The request: Rewrite the stretch of material from the line containing "The width and height of the screenshot is (625, 569)." through the line containing "click(151, 33)", replacing every "Expand" with "Open" and leaving everything else unchanged.

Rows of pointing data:
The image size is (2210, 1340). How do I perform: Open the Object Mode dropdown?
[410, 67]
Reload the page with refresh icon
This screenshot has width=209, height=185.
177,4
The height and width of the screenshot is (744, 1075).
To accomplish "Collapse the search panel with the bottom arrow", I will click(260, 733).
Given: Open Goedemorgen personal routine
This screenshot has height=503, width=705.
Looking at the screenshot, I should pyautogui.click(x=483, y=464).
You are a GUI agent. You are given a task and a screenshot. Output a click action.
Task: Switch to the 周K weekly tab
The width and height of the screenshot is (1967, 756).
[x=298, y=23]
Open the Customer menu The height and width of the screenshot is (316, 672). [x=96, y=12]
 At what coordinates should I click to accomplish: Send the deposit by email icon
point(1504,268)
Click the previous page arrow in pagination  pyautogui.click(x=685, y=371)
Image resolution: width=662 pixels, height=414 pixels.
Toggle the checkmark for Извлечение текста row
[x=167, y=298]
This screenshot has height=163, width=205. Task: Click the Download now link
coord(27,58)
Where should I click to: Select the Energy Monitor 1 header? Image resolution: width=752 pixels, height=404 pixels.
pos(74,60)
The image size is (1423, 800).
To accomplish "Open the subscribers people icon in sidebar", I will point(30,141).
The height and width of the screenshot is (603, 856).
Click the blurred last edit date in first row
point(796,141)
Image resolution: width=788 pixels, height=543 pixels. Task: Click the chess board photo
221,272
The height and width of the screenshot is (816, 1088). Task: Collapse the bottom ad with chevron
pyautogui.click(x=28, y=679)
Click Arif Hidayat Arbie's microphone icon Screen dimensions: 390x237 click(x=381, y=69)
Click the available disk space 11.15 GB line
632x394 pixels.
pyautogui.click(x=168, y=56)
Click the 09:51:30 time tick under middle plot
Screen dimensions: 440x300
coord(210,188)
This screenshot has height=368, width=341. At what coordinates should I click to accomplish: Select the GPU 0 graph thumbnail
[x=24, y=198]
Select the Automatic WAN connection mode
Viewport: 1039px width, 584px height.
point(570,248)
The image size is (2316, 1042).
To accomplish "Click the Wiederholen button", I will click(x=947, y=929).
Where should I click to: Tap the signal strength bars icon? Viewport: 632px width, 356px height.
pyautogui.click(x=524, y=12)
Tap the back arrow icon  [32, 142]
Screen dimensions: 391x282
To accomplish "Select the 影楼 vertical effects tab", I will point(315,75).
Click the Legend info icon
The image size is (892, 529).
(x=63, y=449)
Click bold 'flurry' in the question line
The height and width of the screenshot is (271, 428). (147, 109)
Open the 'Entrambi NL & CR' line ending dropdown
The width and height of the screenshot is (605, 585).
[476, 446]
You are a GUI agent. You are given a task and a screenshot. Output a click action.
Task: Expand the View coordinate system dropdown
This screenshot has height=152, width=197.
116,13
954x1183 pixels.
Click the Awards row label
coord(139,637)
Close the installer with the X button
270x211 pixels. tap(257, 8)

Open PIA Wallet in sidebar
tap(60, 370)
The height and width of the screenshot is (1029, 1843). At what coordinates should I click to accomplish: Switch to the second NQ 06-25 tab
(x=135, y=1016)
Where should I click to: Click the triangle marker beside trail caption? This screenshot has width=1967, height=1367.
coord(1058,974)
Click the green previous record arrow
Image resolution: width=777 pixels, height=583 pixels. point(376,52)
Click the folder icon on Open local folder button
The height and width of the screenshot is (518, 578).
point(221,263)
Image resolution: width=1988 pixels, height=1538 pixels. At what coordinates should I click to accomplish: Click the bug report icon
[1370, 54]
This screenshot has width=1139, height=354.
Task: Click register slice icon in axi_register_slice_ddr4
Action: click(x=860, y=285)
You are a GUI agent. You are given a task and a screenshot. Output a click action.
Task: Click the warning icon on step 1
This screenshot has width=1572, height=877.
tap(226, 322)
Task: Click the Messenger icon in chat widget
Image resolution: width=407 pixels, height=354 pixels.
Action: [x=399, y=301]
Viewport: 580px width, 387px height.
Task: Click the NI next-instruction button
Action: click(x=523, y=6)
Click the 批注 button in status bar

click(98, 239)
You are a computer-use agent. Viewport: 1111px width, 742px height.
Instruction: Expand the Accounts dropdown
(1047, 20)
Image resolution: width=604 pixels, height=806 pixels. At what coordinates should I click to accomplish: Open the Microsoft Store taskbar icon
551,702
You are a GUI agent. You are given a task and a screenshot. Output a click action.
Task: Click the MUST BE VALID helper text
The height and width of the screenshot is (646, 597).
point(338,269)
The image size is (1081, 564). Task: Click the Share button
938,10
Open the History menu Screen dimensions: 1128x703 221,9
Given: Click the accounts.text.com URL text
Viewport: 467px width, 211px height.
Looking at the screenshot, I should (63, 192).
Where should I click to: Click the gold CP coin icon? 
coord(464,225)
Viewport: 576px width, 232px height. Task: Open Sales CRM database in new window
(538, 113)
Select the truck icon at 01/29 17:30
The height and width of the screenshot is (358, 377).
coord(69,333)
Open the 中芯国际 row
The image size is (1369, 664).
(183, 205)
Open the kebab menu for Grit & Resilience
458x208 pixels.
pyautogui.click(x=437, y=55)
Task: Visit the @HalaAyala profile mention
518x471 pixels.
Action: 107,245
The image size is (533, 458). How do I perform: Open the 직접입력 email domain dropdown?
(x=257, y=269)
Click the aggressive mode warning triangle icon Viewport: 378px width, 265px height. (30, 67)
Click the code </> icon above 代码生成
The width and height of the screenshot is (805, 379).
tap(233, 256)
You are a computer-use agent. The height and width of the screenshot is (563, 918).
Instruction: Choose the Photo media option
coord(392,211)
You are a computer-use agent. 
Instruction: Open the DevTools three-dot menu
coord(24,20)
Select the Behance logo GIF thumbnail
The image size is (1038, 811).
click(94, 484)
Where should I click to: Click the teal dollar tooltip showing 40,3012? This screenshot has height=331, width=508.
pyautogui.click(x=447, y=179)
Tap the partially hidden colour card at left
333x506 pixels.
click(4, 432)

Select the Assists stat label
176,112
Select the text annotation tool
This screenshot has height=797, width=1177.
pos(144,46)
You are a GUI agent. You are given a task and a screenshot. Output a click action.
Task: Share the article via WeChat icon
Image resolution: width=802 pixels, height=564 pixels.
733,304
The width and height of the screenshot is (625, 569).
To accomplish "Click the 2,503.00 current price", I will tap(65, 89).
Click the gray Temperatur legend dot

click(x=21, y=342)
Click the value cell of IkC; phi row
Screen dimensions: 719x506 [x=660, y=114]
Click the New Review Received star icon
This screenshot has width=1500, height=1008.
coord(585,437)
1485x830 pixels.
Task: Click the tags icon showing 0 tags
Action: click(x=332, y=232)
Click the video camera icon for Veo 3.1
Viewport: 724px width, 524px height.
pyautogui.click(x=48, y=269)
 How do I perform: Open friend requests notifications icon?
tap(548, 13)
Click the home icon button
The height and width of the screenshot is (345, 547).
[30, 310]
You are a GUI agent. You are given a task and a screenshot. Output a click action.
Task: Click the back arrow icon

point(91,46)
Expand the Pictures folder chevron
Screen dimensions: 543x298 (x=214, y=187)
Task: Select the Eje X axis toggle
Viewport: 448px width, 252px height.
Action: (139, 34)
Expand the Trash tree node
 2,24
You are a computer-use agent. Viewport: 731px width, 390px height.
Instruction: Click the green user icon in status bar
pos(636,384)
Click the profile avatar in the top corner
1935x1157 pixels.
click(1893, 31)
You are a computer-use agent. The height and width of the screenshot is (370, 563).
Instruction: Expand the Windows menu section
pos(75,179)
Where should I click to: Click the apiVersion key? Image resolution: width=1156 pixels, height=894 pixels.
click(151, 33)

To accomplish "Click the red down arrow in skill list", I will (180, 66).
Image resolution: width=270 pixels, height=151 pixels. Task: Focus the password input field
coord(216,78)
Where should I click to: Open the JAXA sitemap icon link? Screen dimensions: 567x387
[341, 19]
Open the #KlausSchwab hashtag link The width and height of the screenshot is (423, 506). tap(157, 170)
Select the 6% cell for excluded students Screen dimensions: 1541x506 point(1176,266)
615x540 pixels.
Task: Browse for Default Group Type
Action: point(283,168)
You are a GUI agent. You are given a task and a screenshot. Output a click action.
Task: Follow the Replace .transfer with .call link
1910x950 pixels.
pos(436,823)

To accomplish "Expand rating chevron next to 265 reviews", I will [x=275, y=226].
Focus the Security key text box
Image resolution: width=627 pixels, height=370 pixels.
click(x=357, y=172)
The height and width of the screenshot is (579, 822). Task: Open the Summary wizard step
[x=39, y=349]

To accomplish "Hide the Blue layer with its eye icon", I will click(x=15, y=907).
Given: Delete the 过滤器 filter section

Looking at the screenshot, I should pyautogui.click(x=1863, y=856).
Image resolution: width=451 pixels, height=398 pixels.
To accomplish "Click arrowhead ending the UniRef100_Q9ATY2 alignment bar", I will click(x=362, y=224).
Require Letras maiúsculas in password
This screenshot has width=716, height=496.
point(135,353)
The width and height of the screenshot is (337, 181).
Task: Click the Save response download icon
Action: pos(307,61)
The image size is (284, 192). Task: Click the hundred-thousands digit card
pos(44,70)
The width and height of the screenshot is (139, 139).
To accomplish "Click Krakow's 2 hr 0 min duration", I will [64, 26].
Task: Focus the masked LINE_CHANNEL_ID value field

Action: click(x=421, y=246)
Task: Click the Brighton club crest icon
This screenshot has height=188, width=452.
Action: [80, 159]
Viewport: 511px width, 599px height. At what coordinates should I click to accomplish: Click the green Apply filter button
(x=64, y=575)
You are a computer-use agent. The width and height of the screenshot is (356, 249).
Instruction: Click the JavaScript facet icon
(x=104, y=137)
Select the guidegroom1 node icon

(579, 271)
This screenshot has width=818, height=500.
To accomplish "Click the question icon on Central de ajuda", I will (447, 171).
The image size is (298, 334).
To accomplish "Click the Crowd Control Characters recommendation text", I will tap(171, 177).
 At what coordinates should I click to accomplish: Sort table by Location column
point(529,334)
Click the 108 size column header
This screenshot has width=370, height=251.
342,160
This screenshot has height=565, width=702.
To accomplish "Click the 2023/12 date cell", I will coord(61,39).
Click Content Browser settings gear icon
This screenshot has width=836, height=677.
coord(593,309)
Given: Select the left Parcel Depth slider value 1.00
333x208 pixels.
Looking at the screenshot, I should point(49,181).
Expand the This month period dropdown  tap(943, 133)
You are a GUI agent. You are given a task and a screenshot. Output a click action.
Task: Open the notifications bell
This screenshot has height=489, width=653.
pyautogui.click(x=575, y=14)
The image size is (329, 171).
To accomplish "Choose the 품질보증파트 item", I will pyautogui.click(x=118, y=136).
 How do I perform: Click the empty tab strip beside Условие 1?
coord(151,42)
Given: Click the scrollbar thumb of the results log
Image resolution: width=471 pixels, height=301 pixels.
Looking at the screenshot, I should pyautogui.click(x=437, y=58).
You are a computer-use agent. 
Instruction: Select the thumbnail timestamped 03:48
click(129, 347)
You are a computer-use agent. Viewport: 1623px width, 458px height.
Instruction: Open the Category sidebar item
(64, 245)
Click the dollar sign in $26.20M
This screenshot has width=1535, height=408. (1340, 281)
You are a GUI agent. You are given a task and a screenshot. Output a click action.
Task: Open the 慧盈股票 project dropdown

Output below:
The width and height of the screenshot is (625, 569).
To accomplish "Click the 2,503.00 current price", I will tap(65, 89).
Click the gray Temperatur legend dot

click(x=21, y=342)
Click the value cell of IkC; phi row
Screen dimensions: 719x506 [x=660, y=114]
Click the New Review Received star icon
This screenshot has width=1500, height=1008.
coord(585,437)
1485x830 pixels.
Task: Click the tags icon showing 0 tags
Action: click(x=332, y=232)
Click the video camera icon for Veo 3.1
Viewport: 724px width, 524px height.
pyautogui.click(x=48, y=269)
 How do I perform: Open friend requests notifications icon?
tap(548, 13)
Click the home icon button
The height and width of the screenshot is (345, 547).
[30, 310]
You are a GUI agent. You are given a task and a screenshot. Output a click action.
Task: Click the back arrow icon

point(91,46)
Open the Pictures folder chevron
Screen dimensions: 543x298 (x=214, y=187)
Task: Select the Eje X axis toggle
Viewport: 448px width, 252px height.
Action: (139, 34)
Open the Trash tree node
 2,24
You are a computer-use agent. Viewport: 731px width, 390px height.
Instruction: Click the green user icon in status bar
pos(636,384)
Click the profile avatar in the top corner
1935x1157 pixels.
click(1893, 31)
You are a computer-use agent. The height and width of the screenshot is (370, 563).
Instruction: Open the Windows menu section
pos(75,179)
Where should I click to: Click the apiVersion key? Image resolution: width=1156 pixels, height=894 pixels.
click(151, 33)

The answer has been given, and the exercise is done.